Usage
Metolazone is prescribed for the treatment of:
- Hypertension (High Blood Pressure): It helps lower blood pressure, reducing the risk of complications like stroke, heart attack, and kidney problems.
- Edema (Fluid Retention): It reduces fluid buildup in the body caused by conditions like congestive heart failure, kidney disease (including nephrotic syndrome), and liver cirrhosis. It aids in symptom relief, particularly breathing difficulties associated with fluid overload.
Pharmacological Classification: Metolazone is classified as a thiazide-like diuretic or “water pill.” It’s structurally different from thiazides but shares a similar mechanism.

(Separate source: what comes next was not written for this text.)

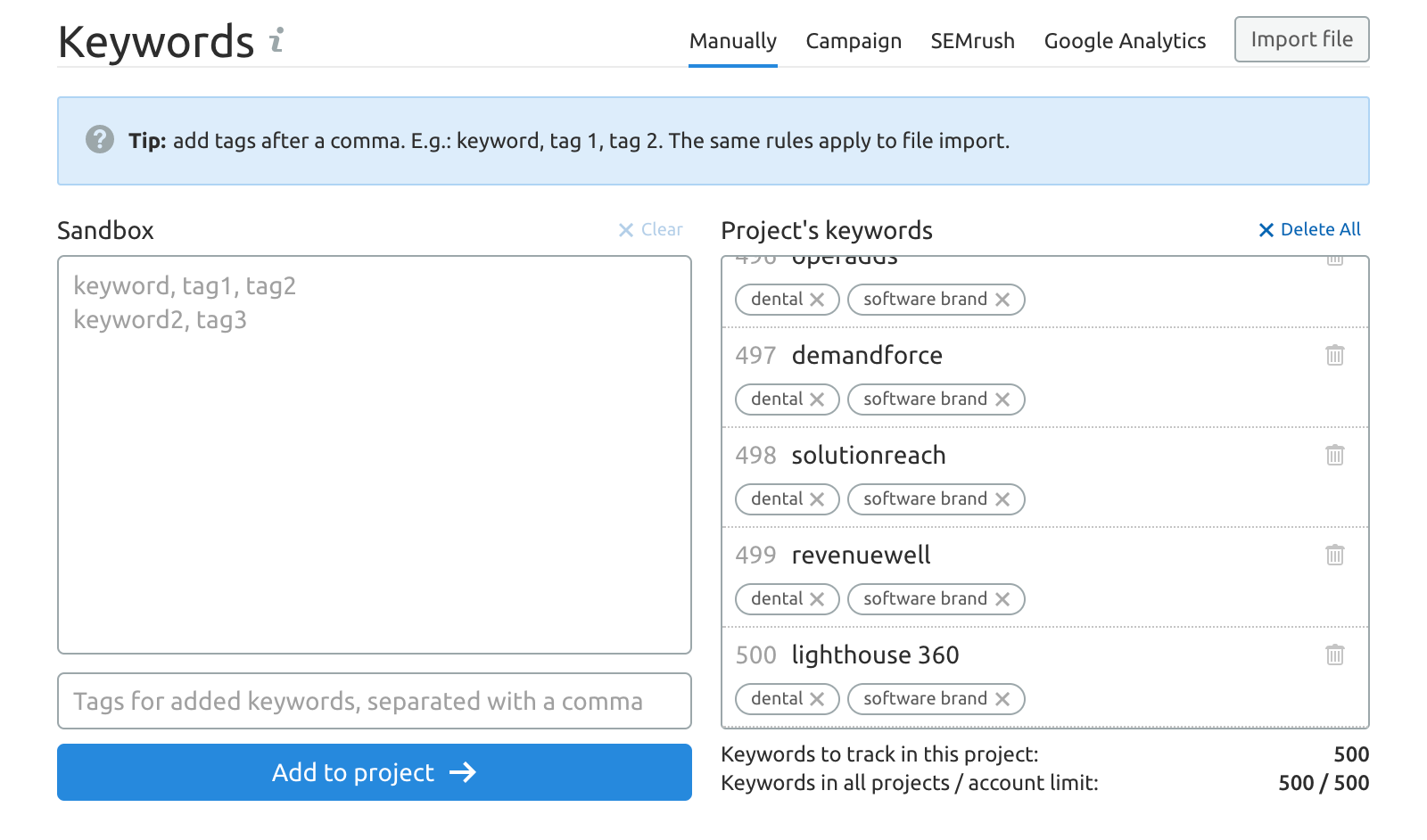Remove the "software brand" tag from revenuewell
Viewport: 1427px width, 840px height.
point(1004,599)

Mechanism of Action: Metolazone inhibits sodium and chloride reabsorption in the distal convoluted tubule of the nephron in the kidneys. This leads to increased excretion of water and these electrolytes, reducing blood volume and, consequently, blood pressure. It also has a mild vasodilatory effect.
Alternate Names
- Generic Name: Metolazone
- Brand Name: Zaroxolyn, Mykrox (discontinued in the US)
How It Works
Pharmacodynamics: Metolazone’s primary effect is to reduce blood volume through diuresis. This lowers blood pressure and reduces edema. It also increases potassium excretion, potentially leading to hypokalemia.
Pharmacokinetics:
- Absorption: Metolazone is well-absorbed orally. Food may delay absorption but not the extent of absorption for the non-micronized form (Zaroxolyn). The micronized formulation (Mykrox, discontinued in the US) is absorbed much more rapidly. It’s important not to interchange different formulations due to differences in bioavailability.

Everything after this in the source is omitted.